Он сопровождал Ж. Я встретил их октябрьским вечером, по-моему, на улице Вивьен. Они прогуливались. Я не видел Ж. после его высылки в Риф, а когда он вернулся в Париж, мы всячески пытались встретиться, но политика делала для него невозможными все назначенные встречи. Он писал мне, что «многочисленные дела отнимали у него все время». В конце концов он стал какой-то важной шишкой в партии. Я, читавший лишь сложенные в несколько раз и прикрепленные к стене газеты, только недавно, между делом, узнал об этом. И вот я на него наткнулся – совершенно случайно. Он был рад встрече и хлопнул меня по спине. А его товарищ даже не соизволил на меня взглянуть. Мы поговорили об армии, о колонии, о политике. Ж. специализировался по антивоенным акциям; ему грозило несколько месяцев тюрьмы.

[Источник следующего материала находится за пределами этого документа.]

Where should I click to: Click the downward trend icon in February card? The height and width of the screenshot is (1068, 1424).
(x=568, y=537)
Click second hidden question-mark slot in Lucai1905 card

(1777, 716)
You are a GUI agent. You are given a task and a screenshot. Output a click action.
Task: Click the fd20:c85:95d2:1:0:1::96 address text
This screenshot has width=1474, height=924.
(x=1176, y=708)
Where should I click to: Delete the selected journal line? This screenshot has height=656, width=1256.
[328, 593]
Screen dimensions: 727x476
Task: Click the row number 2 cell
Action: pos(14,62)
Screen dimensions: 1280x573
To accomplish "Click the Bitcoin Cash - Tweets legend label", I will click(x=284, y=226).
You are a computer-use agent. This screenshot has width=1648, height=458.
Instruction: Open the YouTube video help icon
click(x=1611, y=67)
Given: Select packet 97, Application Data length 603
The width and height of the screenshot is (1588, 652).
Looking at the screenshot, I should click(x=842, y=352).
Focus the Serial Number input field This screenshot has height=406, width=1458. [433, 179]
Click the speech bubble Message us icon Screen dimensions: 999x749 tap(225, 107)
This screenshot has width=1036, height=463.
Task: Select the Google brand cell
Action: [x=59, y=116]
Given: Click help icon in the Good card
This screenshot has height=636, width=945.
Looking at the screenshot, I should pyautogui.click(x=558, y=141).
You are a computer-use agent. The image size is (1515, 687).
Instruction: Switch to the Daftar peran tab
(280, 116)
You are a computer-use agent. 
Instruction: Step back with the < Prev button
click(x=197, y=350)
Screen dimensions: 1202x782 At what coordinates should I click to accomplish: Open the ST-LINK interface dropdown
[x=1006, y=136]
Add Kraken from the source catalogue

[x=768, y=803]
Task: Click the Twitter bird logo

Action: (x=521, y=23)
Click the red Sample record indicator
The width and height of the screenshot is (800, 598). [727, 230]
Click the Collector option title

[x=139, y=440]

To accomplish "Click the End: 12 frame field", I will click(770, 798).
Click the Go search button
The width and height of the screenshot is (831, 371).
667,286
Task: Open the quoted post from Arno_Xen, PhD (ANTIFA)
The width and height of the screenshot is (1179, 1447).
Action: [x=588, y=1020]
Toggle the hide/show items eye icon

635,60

– Но ведь, – внезапно сказал его спутник, – когда вы были там, вас могли бы заставить стрелять в рифов.
– Конечно, – сказал я.
– И что бы вы сделали?
– Это щекотливый вопрос, – сказал я. Ж. сменил тему.
– Не хочешь пойти с нами вечером на митинг к Зимнему велодрому?
– Дорио выступит, – сказал его спутник.
Дорио в самом деле выступил. Конечно, это было великолепно. Приятель Ж. пел с энтузиазмом, я же не знал слов. Я смотрел и слушал. Ж. оставил нас, чтобы выполнить обязанности, которые он должен был выполнить. Внезапно, когда все закончилось, мы оказались вместе, этот человек и я, около Гренель, на левом берегу, ночью. Мы поговорили.
– Вы в партии?
– Нет, а вы?
– Нет, я сочувствующий.
– Я тоже сочувствую.
– Но вы не вступаете.
– Нет, в политике мне нечего делать.
– Речь идет не о политике. Речь идет о революции.
– Да. О революции.
– Тогда почему же вы не вступаете?
– Это не так просто, как кажется.
– Понимаю.
– Нет, это не так просто, как вы можете подумать, особенно для поэта.
– А вы поэт?
– Да. Саксель.
– Простите?
– Я говорю: мое имя Саксель.
– А! Саксель.
Он взглянул на меня.
– А вы пишете?
– Нет, по крайней мере все зависит от того, как это понимать.
– Ну все-таки, если вы не писатель, вы поэт, драматург, романист, журналист, литературный критик?
– Ничего подобного.
– Во всяком случае, вы работник умственного труда.
– Если бы я мог быть умным!
– Вы высоко цените ум?
– Ценю – это еще мало сказано.
Мы поспорили. Он утверждал, что презирает ум. Я шел вместе с ним, мы добрались до Монпарнаса, он предложил выпить пива; то, что он называл моим интеллектуализмом, выводило его из себя, но ему хотелось продолжать выстраивать свои фразы. Мы уселись посреди внушительной толпы, я второй раз за один и тот же вечер видел столько народу.